I hope to keep it as it's one of the major steps to do error
recovery. Lets keep it.

>>+ */
>>+int eeh_pe_configure(struct pci_dev *pdev)
>>+{
>>+     struct eeh_dev *edev;
>>+     struct eeh_pe *pe;
>>+     int ret = 0;
>>+
>>+     /* Device existing ? */
>>+     ret = eeh_dev_check(pdev, &edev, &pe);
>>+     if (ret)
>>+             return ret;
>>+
>>+     /* Restore config space for the affected devices */
>>+     eeh_pe_restore_bars(pe);
>>+
>>+     return ret;
>>+}
>>+EXPORT_SYMBOL_GPL(eeh_pe_configure);
>>+
>>  static int proc_eeh_show(struct seq_file *m, void *v)
>>  {
>>      if (!eeh_enabled()) {
>>diff --git a/drivers/vfio/pci/vfio_pci.c b/drivers/vfio/pci/vfio_pci.c
>>index 7ba0424..301ac18 100644
>>--- a/drivers/vfio/pci/vfio_pci.c
>>+++ b/drivers/vfio/pci/vfio_pci.c
>>@@ -25,6 +25,9 @@
>>  #include <linux/types.h>
>>  #include <linux/uaccess.h>
>>  #include <linux/vfio.h>
>>+#ifdef CONFIG_EEH
>>+#include <asm/eeh.h>
>>+#endif
>>  #include "vfio_pci_private.h"
>>@@ -152,32 +155,57 @@ static void vfio_pci_disable(struct vfio_pci_device 
>>*vdev)
>>      pci_restore_state(pdev);
>>  }
>>+static void vfio_eeh_pci_release(struct pci_dev *pdev)
>>+{
>>+#ifdef CONFIG_EEH
>>+     eeh_dev_release(pdev);
>>+#endif
>>+}
>>+
>>  static void vfio_pci_release(void *device_data)
>>  {
>>      struct vfio_pci_device *vdev = device_data;
>>-     if (atomic_dec_and_test(&vdev->refcnt))

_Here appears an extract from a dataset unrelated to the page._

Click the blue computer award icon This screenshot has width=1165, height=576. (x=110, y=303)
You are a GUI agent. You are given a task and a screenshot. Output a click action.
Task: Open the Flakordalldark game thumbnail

>>+     if (atomic_dec_and_test(&vdev->refcnt)) {
>>+             vfio_eeh_pci_release(vdev->pdev);
>>              vfio_pci_disable(vdev);
>>+     }
>>      module_put(THIS_MODULE);
>>  }
>>+static int vfio_eeh_pci_open(struct pci_dev *pdev)
>>+{
>>+     int ret = 0;
>>+
>>+#ifdef CONFIG_EEH
>>+     ret = eeh_dev_open(pdev);
>>+#endif
>>+     return ret;
>>+}
>>+
>>  static int vfio_pci_open(void *device_data)
>>  {
>>      struct vfio_pci_device *vdev = device_data;
>>+     int ret;
>>      if (!try_module_get(THIS_MODULE))
>>              return -ENODEV;
>>      if (atomic_inc_return(&vdev->refcnt) == 1) {
>>-             int ret = vfio_pci_enable(vdev);
>>-             if (ret) {
>>-                     module_put(THIS_MODULE);
>>-                     return ret;
>>-             }
>>+             ret = vfio_pci_enable(vdev);
>>+             if (ret)
>>+                     goto error;
>>+
>>+             ret = vfio_eeh_pci_open(vdev->pdev);
>>+             if (ret)
>>+                     goto error;
>>      }
>>      return 0;
>>+error:
>>+     module_put(THIS_MODULE);
>>+     return ret;
>>  }
>>  static int vfio_pci_get_irq_count(struct vfio_pci_device *vdev, int 
>> irq_type)
>>@@ -321,6 +349,91 @@ static int vfio_pci_for_each_slot_or_bus(struct pci_dev 
>>*pdev,
>>      return walk.ret;
>>  }
>>+static int vfio_eeh_pci_ioctl(struct pci_dev *pdev,
>>+                           unsigned int cmd,
>>+                           unsigned long arg)
>>+{
>>+     unsigned long minsz;
>>+     int ret = 0;
>>+
>>+#ifdef CONFIG_EEH
>>+     switch (cmd) {
>>+     case VFIO_EEH_PE_SET_OPTION: {
>>+             struct vfio_eeh_pe_set_option option;
>>+
>>+             minsz = offsetofend(struct vfio_eeh_pe_set_option, option);
>>+             if (copy_from_user(&option, (void __user *)arg, minsz))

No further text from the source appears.